Network issues identified in Equinix SY1—switch degradation
Incident Report for M.D.G. IT
Postmortem

INCIDENT REPORT 20220808—SWITCH FAILURE, SWITCHING FABRIC RECOVERY FAULTS, BORDER ROUTER SESSIONS FAULTS

AFFECTED SYSTEMS: Virtual machines in Equinix SY1; M.D.G. IT ticket support system

DESCRIPTION: At approximately 10:15 am AEST on Monday 8 August, a core network switch carrying IP and iSCSI storage traffic failed, and traffic automatically failed over to the redundant switch in the pair. This caused some servers to pause due to the storage network interruption.

While internal switching failed over instantly, unexpected behaviour was observed on the internal switching fabric and external router sessions. This affected a subset of services connected to the devices, and appeared to be localised to specific ISPs.

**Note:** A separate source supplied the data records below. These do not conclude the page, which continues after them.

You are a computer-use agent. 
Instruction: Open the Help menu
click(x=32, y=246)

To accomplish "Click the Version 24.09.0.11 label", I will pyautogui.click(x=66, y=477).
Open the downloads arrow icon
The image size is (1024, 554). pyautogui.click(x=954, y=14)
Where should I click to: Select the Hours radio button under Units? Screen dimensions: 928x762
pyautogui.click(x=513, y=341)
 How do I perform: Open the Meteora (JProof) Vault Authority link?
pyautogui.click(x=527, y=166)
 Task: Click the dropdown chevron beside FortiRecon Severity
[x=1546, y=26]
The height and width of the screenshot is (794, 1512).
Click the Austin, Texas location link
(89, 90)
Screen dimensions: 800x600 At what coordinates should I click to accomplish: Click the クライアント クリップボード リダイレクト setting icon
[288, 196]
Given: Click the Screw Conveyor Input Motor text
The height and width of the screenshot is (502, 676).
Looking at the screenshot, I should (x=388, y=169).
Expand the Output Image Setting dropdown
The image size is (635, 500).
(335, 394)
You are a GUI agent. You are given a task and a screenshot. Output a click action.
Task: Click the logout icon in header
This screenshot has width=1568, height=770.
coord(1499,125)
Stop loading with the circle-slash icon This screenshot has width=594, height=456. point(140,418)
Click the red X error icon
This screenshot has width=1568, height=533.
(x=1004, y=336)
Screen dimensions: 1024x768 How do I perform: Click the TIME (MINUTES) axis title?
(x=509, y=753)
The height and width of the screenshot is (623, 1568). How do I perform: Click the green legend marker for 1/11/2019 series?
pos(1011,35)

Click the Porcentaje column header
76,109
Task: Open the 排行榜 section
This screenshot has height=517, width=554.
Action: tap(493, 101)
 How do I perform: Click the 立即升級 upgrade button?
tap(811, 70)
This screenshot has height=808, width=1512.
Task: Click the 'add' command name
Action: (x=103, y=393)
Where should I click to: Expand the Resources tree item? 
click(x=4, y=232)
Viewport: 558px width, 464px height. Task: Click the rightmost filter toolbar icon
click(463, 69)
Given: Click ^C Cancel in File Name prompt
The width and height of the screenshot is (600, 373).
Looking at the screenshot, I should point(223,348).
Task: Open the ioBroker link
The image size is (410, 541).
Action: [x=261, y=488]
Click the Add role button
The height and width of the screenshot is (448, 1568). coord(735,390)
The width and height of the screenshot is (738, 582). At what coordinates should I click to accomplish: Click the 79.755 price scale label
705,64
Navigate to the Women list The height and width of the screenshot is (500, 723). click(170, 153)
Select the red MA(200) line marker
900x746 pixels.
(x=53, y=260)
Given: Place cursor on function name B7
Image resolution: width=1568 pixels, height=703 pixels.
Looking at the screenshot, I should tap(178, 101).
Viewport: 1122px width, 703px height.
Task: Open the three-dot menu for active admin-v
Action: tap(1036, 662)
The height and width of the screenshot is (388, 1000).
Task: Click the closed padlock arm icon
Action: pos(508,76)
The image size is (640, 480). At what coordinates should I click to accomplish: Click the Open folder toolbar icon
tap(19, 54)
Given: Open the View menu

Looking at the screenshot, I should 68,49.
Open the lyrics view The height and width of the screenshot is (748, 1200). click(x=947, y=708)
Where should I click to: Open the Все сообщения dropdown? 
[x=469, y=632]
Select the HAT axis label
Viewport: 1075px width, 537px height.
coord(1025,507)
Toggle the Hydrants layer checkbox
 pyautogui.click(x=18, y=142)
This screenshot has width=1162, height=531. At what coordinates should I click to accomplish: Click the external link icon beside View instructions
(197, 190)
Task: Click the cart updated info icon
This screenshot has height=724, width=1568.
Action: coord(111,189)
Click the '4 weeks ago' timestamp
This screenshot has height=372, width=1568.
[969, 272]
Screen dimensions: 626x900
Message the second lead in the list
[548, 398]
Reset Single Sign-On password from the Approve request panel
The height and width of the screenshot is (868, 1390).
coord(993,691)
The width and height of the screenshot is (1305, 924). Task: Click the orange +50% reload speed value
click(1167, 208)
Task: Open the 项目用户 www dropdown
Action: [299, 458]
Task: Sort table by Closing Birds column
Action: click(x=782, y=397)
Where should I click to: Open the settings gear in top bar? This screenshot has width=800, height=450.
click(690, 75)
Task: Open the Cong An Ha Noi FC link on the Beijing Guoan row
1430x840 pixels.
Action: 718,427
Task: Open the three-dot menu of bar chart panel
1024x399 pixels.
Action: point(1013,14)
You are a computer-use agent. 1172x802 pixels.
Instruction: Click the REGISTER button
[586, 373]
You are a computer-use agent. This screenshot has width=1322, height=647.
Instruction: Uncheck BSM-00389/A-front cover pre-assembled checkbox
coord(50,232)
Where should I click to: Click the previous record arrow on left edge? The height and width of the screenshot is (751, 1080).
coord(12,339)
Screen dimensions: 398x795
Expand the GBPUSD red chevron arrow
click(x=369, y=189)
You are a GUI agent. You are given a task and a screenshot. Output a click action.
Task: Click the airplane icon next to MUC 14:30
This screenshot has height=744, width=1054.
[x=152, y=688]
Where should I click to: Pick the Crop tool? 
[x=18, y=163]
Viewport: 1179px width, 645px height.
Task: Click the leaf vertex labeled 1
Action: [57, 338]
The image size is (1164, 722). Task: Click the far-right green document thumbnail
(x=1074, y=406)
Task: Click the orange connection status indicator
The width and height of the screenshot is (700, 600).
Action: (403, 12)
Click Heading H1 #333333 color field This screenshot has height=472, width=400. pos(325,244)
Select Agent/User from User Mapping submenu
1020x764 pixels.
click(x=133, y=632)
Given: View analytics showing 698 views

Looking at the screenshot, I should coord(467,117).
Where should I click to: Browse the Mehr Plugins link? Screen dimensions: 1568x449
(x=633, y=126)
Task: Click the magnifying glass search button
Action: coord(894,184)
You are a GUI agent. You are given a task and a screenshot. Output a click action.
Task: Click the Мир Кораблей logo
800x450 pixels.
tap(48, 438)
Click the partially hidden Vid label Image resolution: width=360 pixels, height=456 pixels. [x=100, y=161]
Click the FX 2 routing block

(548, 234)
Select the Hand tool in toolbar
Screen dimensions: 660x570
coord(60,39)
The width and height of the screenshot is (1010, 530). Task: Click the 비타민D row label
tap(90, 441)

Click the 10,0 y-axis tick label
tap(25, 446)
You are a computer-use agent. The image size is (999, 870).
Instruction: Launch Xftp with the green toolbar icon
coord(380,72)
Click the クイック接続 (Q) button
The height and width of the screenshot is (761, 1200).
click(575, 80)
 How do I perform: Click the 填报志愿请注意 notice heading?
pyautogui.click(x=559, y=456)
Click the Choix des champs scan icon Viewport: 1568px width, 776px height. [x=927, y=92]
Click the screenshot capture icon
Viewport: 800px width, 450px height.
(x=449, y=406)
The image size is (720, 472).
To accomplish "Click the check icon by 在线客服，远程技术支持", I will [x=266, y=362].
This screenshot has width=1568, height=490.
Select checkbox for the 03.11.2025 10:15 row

A secondary effect of the internal switching change was that several bare metal hypervisor servers started flapping in availability to the virtualisation pool. While up and able to run virtual machines, the servers were intermittently marked as up / down every several minutes to the virtualisation manager. While flapping, this slowed stop / start operations on other machines to the point of timeout. While these servers were connected to the redundant switch and passing traffic to virtual machines without packet loss, the effects of the flapping behaviour required them to be removed from the pool. This removed 96 CPU threads and 400GB of memory from Apollo-KVM, leading to memory contention until servers were migrated or rebalanced across remaining machines in the pool. This led to further issues on a number of servers overnight Mon / Tues as a result of backups and swap usage leading to high iowait.

At approximately noon AEST on Thursday 11 August, the routing cluster automatically reconfigured its master node in response to an interface alerting threshold being reached on the master node. This is an automated live fail-over process which typically takes several seconds, however in this case the BGP sessions were lost and network sessions were dropped until BGP re-converged.

CAUSES: Switch failure, contention on KVM pool after server removal, router autoconfiguration dropped BGP.

RECTIFICATION: NOC staff immediately started recovering paused servers by powering down and rebooting the affected machines.

Network engineers localised the primary networking issue to border router session initiation. After being unable to resolve the session faults on the running cluster, the BGP routing cluster was rebooted.

KVM pools were rebalanced after the removal of affected servers to restore resource availability.

FUTURE MITIGATION:

Affected portions of switching fabric are being replaced with new hardware and tested for failover. Further, network architecture is being updated and tested to remove possible interdependencies between network layers. Critical works are expected to be completed 19 August.

Posted Aug 12, 2022 - 07:08 AEST

Resolved
All services are now operational. Please contact support if you're still seeing ongoing issues on any virtual machines.

An incident report will be made available at https://status.mdg-it.com.au/incidents/2tcw034x498l once a full post mortem has been completed.
Posted Aug 08, 2022 - 17:24 AEST
Monitoring
A fix has been implemented, services should be restored within 30 minutes.
Posted Aug 08, 2022 - 15:32 AEST
Update
We are continuing to work on a fix for this issue.
Posted Aug 08, 2022 - 13:42 AEST
Identified
On-site network engineers have localised the issue, and expected time to fix will be posted as soon as it is available.
Posted Aug 08, 2022 - 13:42 AEST
Investigating
We are currently investigating this issue.
Posted Aug 08, 2022 - 10:32 AEST
This incident affected: VPS Hosting, Sydney.